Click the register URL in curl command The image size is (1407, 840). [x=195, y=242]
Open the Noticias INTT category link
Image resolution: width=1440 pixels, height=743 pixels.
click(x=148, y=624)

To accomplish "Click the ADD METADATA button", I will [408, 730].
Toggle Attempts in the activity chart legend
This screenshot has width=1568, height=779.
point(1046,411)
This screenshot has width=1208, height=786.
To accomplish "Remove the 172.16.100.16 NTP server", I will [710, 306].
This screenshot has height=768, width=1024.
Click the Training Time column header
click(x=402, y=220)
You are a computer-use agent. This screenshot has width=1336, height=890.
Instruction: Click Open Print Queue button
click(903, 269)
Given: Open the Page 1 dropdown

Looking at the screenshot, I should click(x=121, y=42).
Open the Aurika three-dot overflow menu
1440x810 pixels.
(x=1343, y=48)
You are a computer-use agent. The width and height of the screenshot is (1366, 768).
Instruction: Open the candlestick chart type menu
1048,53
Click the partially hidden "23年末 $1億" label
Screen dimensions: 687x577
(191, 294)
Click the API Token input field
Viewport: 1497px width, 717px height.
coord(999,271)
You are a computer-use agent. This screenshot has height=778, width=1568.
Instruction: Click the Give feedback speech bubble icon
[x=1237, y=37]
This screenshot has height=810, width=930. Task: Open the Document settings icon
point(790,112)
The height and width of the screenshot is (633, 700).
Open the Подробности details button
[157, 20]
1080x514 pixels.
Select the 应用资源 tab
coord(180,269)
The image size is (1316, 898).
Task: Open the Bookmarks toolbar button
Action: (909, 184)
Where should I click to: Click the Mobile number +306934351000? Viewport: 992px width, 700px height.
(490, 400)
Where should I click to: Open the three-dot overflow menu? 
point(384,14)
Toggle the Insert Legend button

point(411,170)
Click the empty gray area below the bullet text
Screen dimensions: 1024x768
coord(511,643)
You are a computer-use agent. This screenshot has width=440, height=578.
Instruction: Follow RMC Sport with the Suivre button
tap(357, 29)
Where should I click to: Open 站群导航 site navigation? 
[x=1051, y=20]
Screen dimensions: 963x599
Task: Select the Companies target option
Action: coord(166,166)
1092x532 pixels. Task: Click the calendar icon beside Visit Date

- INSTRUCTIONS TO FOLLOW
Reproduce the records with "computer-use agent" swapped for "desktop assistant" wherever it occurs, leaving everything else unchanged.

- WRITTEN SOLUTION
Click the register URL in curl command The image size is (1407, 840). [x=195, y=242]
Open the Noticias INTT category link
Image resolution: width=1440 pixels, height=743 pixels.
click(x=148, y=624)

To accomplish "Click the ADD METADATA button", I will [408, 730].
Toggle Attempts in the activity chart legend
This screenshot has width=1568, height=779.
point(1046,411)
This screenshot has width=1208, height=786.
To accomplish "Remove the 172.16.100.16 NTP server", I will [710, 306].
This screenshot has height=768, width=1024.
Click the Training Time column header
click(x=402, y=220)
You are a desktop assistant. This screenshot has width=1336, height=890.
Instruction: Click Open Print Queue button
click(903, 269)
Given: Open the Page 1 dropdown

Looking at the screenshot, I should click(x=121, y=42).
Open the Aurika three-dot overflow menu
1440x810 pixels.
(x=1343, y=48)
You are a desktop assistant. The width and height of the screenshot is (1366, 768).
Instruction: Open the candlestick chart type menu
1048,53
Click the partially hidden "23年末 $1億" label
Screen dimensions: 687x577
(191, 294)
Click the API Token input field
Viewport: 1497px width, 717px height.
coord(999,271)
You are a desktop assistant. This screenshot has height=778, width=1568.
Instruction: Click the Give feedback speech bubble icon
[x=1237, y=37]
This screenshot has height=810, width=930. Task: Open the Document settings icon
point(790,112)
The height and width of the screenshot is (633, 700).
Open the Подробности details button
[157, 20]
1080x514 pixels.
Select the 应用资源 tab
coord(180,269)
The image size is (1316, 898).
Task: Open the Bookmarks toolbar button
Action: (909, 184)
Where should I click to: Click the Mobile number +306934351000? Viewport: 992px width, 700px height.
(490, 400)
Where should I click to: Open the three-dot overflow menu? 
point(384,14)
Toggle the Insert Legend button

point(411,170)
Click the empty gray area below the bullet text
Screen dimensions: 1024x768
coord(511,643)
You are a desktop assistant. This screenshot has width=440, height=578.
Instruction: Follow RMC Sport with the Suivre button
tap(357, 29)
Where should I click to: Open 站群导航 site navigation? 
[x=1051, y=20]
Screen dimensions: 963x599
Task: Select the Companies target option
Action: coord(166,166)
1092x532 pixels. Task: Click the calendar icon beside Visit Date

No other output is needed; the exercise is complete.